======== Text section
This study highlights the complex cascade of events that cause cancer. Even in seemingly “simple” cancers like Ewing sarcoma with known oncogenic drivers, cancer-causing action tends to depend on a cascade of events the oncogenes initiate. Therefore, oncogenes may sit at the head of long, complex strings of cellular events, all of which are needed to cause cancer.
In this study, Jedlicka and colleagues used another form of ribonucleic acid (RNA) called small hairpin RNA (shRNA) to mute the expression of the tumor-promoting gene KDM3A. But Jedlicka pointed out that, in general, although shRNA is an extremely useful tool in the laboratory, its use as a therapeutic agent is thus far limited.
“We can design shRNA to silence nearly any chosen gene, but then in cell studies we use a virus to carry this shRNA inside cells. There are a number of challenges to this approach in humans,” Jedlicka said.
================
======== Dataset excerpt
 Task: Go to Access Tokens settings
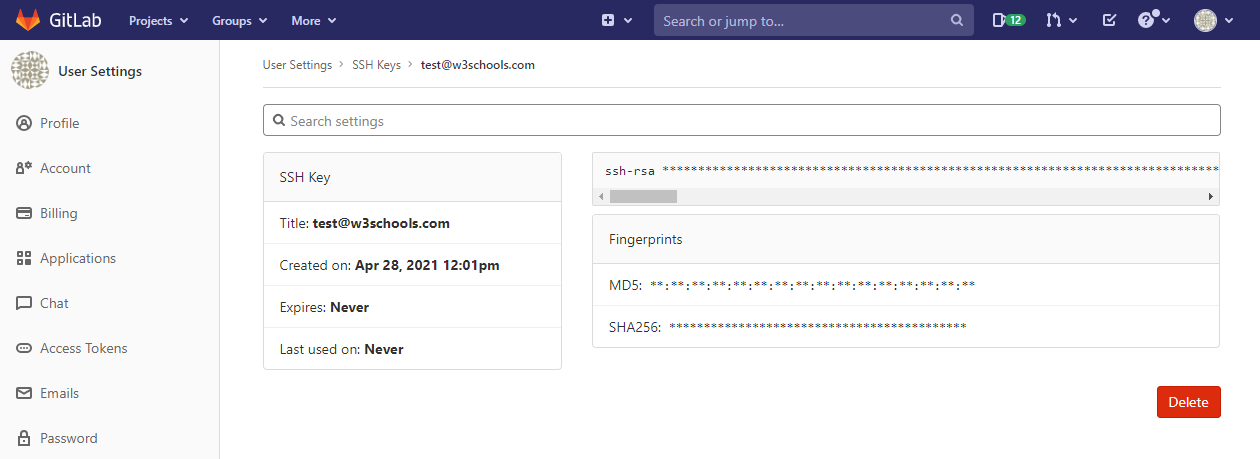[x=83, y=348]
================
[What is required]
Please rewrite the paragraph of the Ewing sarcoma text that begins "In this study, Jedlicka and colleagues" more briefly, keeping its main facts.

[Written response]
Jedlicka and colleagues used small hairpin RNA (shRNA), a form of RNA, to silence the tumor-promoting gene KDM3A. Jedlicka noted that shRNA is very useful in the laboratory, but its use as a therapy has so far been limited.